Brief:
Locate the line that contains "This screenshot has height=631, width=1280.". Print it and every subsequent line through the final line of the records, exactly and only those.

Records for the task:
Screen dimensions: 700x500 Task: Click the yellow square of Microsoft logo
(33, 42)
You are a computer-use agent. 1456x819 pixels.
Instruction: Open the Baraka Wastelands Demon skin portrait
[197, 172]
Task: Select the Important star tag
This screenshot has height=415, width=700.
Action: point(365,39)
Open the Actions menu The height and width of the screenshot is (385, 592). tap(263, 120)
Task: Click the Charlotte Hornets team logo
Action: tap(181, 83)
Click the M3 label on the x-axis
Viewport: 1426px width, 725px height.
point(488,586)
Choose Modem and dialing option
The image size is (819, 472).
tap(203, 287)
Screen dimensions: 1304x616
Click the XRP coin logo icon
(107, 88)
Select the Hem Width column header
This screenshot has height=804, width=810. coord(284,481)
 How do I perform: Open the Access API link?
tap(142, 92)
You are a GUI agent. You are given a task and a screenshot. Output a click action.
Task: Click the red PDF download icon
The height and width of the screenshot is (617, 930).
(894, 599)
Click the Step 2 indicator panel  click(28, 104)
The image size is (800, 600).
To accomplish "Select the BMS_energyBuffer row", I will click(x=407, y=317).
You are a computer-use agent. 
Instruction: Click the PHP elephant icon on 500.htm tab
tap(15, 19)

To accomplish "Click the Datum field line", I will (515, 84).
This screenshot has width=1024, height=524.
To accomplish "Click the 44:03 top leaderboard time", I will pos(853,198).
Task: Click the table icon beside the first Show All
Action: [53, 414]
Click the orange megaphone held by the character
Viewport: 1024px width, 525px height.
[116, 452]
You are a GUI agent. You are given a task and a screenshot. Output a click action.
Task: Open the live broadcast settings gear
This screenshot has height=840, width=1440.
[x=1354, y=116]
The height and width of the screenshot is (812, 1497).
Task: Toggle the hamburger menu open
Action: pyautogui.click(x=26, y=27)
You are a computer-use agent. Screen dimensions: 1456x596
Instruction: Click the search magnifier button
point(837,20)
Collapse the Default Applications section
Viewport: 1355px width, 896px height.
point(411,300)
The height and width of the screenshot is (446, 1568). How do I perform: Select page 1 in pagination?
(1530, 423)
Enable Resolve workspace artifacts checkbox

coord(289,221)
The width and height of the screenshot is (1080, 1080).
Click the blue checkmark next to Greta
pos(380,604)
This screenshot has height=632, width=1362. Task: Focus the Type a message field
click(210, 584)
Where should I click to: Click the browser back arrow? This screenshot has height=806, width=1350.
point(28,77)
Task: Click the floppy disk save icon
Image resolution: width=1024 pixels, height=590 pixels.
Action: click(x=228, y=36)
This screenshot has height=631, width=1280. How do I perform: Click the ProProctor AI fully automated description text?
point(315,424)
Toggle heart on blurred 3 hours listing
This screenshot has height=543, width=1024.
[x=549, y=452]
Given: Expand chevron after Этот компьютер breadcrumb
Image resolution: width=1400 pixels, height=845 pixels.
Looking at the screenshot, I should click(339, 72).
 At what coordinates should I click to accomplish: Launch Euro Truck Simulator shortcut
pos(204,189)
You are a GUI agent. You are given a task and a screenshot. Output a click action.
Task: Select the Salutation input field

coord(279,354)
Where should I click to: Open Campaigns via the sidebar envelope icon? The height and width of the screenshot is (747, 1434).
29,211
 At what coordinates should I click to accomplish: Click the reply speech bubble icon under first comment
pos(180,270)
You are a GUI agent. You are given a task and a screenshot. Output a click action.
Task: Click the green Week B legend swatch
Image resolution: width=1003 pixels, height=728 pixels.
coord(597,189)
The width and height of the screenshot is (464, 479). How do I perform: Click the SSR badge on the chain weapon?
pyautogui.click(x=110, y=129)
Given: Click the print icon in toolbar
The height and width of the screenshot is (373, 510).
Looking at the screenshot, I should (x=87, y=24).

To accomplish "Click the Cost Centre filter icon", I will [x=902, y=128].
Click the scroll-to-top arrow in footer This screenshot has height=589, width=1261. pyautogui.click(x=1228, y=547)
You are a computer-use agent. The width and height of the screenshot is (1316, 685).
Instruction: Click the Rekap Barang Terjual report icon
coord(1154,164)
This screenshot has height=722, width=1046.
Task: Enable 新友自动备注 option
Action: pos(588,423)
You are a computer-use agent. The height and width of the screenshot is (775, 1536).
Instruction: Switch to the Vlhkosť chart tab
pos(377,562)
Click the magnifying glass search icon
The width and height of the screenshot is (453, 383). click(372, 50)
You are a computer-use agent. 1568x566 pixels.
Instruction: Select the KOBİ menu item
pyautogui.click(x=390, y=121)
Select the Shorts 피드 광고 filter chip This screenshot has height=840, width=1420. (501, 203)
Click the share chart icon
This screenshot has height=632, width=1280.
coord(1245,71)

Finished task:
This screenshot has height=631, width=1280. How do I perform: Click the ProProctor AI fully automated description text?
point(315,424)
Toggle heart on blurred 3 hours listing
This screenshot has height=543, width=1024.
[x=549, y=452]
Given: Expand chevron after Этот компьютер breadcrumb
Image resolution: width=1400 pixels, height=845 pixels.
Looking at the screenshot, I should click(339, 72).
 At what coordinates should I click to accomplish: Launch Euro Truck Simulator shortcut
pos(204,189)
You are a GUI agent. You are given a task and a screenshot. Output a click action.
Task: Select the Salutation input field

coord(279,354)
Where should I click to: Open Campaigns via the sidebar envelope icon? The height and width of the screenshot is (747, 1434).
29,211
 At what coordinates should I click to accomplish: Click the reply speech bubble icon under first comment
pos(180,270)
You are a GUI agent. You are given a task and a screenshot. Output a click action.
Task: Click the green Week B legend swatch
Image resolution: width=1003 pixels, height=728 pixels.
coord(597,189)
The width and height of the screenshot is (464, 479). How do I perform: Click the SSR badge on the chain weapon?
pyautogui.click(x=110, y=129)
Given: Click the print icon in toolbar
The height and width of the screenshot is (373, 510).
Looking at the screenshot, I should (x=87, y=24).

To accomplish "Click the Cost Centre filter icon", I will [x=902, y=128].
Click the scroll-to-top arrow in footer This screenshot has height=589, width=1261. pyautogui.click(x=1228, y=547)
You are a computer-use agent. The width and height of the screenshot is (1316, 685).
Instruction: Click the Rekap Barang Terjual report icon
coord(1154,164)
This screenshot has height=722, width=1046.
Task: Enable 新友自动备注 option
Action: pos(588,423)
You are a computer-use agent. The height and width of the screenshot is (775, 1536).
Instruction: Switch to the Vlhkosť chart tab
pos(377,562)
Click the magnifying glass search icon
The width and height of the screenshot is (453, 383). click(372, 50)
You are a computer-use agent. 1568x566 pixels.
Instruction: Select the KOBİ menu item
pyautogui.click(x=390, y=121)
Select the Shorts 피드 광고 filter chip This screenshot has height=840, width=1420. (501, 203)
Click the share chart icon
This screenshot has height=632, width=1280.
coord(1245,71)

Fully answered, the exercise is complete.